De Alopesan 400-formule is één van de popuairste, natuurlijke haaruitvalproducten in de Verenigde Staten. Het is nu óók in Nederland (vrij) verkrijgbaar. 

Alle ingrediënten van Alopesan 400 zijn zorgvuldig geselecteerd en optimaal gedoseerd op basis van de laatste wetenschappelijke inzichten.

Alopesan 400 helpt bij: 
1. Het behoud van de bestaande haardos 
2. Het haargroeiproces 
3. Het behouden van de souplesse van het collageen 
4. Het voeden van haarzakje en haarwortel 
5. Het laten groeien van de hoofdharen 

Klik hier voor meer informatie

----------


## Gast: dirk

tjoh, zal inderdaad wel niks zijn

----------


## Ironside

> _Originally posted by Jeroen_@25-06-2003, 12:29:08
> * De Alopesan 400-formule is één van de popuairste, natuurlijke haaruitvalproducten in de Verenigde Staten. Het is nu óók in Nederland (vrij) verkrijgbaar. 
> 
> Alle ingrediënten van Alopesan 400 zijn zorgvuldig geselecteerd en optimaal gedoseerd op basis van de laatste wetenschappelijke inzichten.
> 
> Alopesan 400 helpt bij: 
> 1. Het behoud van de bestaande haardos 
> 2. Het haargroeiproces 
> 3. Het behouden van de souplesse van het collageen 
> ...


 zit hier de Heer D van Rooyen soms achter ?.

----------


## Mark.

Rooyen? Het is toch geplaatst door de Administrator van dit forum? Het is toch geen commerciele website dit?

mark.

----------


## Mark

Hmm... blijkbaar wel ? Want hoevaker je op de bovenstaande link klikt, hoe meer &#036;&#036;&#036; dat oplevert voor deze site? Heel apart....

Mark.

----------


## Lars

Alopesan 400 is wel degelijk een serieus middel. Het is een product dat het DHT-hormoon remt (dmv Saw Palmetto en Zink). Je vind het ook op de gewone site van Vitamust, www.vitamust.nl

----------


## Agnes574

Dit artikel is geplaatst door een administrator....zonder bijbedoelingen;juist ter info!
Dit even voor de duidelijkheid!

----------


## johan26

Lol Agnes  :Big Grin:  Dit is een thread van 3 jaar geleden  :Big Grin: 

Denk je het echt dat het zonder bijbedoelingen is gepost? Mocht dat werkelijk zijn waarom is er dan een customerid aan de link toegevoegd, ik zal het uitleggen.. dit is de link: http://www.netdirect.nl/servlet/___?...d=1686&sid=259

Cid is in coderingen vaak de afkorting van CustomerID, een klantnummer. De link zoals hierboven krijg je meestal van degene waar jij geld van ontvangt. Het is geen link die jij maar eens even bedenkt. 

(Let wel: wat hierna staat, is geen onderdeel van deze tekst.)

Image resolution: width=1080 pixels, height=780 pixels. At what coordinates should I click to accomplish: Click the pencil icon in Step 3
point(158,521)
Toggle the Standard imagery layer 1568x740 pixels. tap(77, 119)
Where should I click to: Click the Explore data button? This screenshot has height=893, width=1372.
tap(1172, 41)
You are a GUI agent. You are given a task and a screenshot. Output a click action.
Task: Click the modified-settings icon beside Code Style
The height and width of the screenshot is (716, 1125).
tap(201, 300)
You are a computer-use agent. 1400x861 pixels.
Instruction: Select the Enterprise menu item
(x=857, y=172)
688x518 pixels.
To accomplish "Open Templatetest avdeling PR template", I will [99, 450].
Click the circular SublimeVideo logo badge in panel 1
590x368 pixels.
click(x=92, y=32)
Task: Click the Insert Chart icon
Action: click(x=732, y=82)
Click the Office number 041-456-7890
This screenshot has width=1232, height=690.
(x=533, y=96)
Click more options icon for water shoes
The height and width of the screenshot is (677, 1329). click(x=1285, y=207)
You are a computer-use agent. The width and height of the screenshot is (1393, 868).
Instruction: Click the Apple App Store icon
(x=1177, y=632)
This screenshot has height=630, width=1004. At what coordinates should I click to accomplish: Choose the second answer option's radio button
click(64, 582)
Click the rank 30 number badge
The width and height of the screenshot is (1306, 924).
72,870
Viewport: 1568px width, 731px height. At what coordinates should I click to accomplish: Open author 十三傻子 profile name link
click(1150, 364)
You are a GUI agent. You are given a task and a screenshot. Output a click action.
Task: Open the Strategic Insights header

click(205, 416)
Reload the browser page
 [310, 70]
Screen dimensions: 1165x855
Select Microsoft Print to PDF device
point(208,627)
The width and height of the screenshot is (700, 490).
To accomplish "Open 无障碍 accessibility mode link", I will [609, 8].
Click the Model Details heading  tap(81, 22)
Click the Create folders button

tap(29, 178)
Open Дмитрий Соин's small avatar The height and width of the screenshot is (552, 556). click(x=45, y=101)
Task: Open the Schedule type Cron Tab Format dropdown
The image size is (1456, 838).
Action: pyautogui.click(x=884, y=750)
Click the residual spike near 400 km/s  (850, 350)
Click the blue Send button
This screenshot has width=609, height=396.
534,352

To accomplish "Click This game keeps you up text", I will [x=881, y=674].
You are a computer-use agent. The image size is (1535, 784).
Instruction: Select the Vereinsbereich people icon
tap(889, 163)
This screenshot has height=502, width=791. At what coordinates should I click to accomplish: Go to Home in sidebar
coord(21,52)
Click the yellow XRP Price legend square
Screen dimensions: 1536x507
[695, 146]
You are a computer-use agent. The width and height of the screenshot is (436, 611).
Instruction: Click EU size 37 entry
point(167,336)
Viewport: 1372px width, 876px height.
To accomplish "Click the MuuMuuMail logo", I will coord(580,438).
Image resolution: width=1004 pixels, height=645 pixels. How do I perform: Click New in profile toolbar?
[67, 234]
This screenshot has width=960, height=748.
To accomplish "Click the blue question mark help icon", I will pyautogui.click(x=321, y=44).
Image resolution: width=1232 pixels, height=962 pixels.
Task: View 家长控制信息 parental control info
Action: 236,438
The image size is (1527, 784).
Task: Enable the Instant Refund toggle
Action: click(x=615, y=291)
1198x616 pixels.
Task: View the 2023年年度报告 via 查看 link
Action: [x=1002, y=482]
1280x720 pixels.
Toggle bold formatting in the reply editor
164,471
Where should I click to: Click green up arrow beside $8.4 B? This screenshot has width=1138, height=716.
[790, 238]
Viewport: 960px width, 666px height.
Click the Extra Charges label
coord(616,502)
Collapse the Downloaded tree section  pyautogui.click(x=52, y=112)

Want mochten er geen bijbedoelingen erbij zitten dan had Jeroen ons gewoon naar de link gestuurd zonder die cid!!! En voor de duidelijkheid, netdirect.nl is een online advertising bureau waar je geld kan verdienen doordat andere op jouw link klikken haha

----------


## Agnes574

Amai...een pc-kenner in ons midden...dat moet ik onthouden voor als ik eens problemen heb..haha...ik zal Jeroen vragen om zelf uitleg te geven ok?  :Wink: 

wordt vervolgd!

----------


## sietske763

enne.....................hoe is het afgelopen??

----------


## Elisabeth9

Ja ik lees het artikel net....ben benieuwd....ach iedereen heeft het druk...òf waren de opbrengsten te weinig? ach grapje hoor, ha,ha,... :Big Grin:  effe jennen na 3 jaar, beetje leven inblazen....Persoonlijk denk ik dat een administrator het met de beste bedoelingen naar de mensen doet....aan de andere kant is er soms niets mis met geld want een bedrijf als MediCity moet toch geld hebben om dit alles te kunnen bekostigen nietwaar?  :Stick Out Tongue:  Prettig weekend en welkom in 2011..... :Wink:

----------


## dialysepatient

vraag, kan ik pruik op houden bij ct scan van de hersenen?

----------


## gossie

heb je dit ook voor gelegd bij je specialist die je CT-scan afneemt. Niks is vreemd om de gespecialiseerden het vragen. Schroom je niet, zij zijn er bekend mee. 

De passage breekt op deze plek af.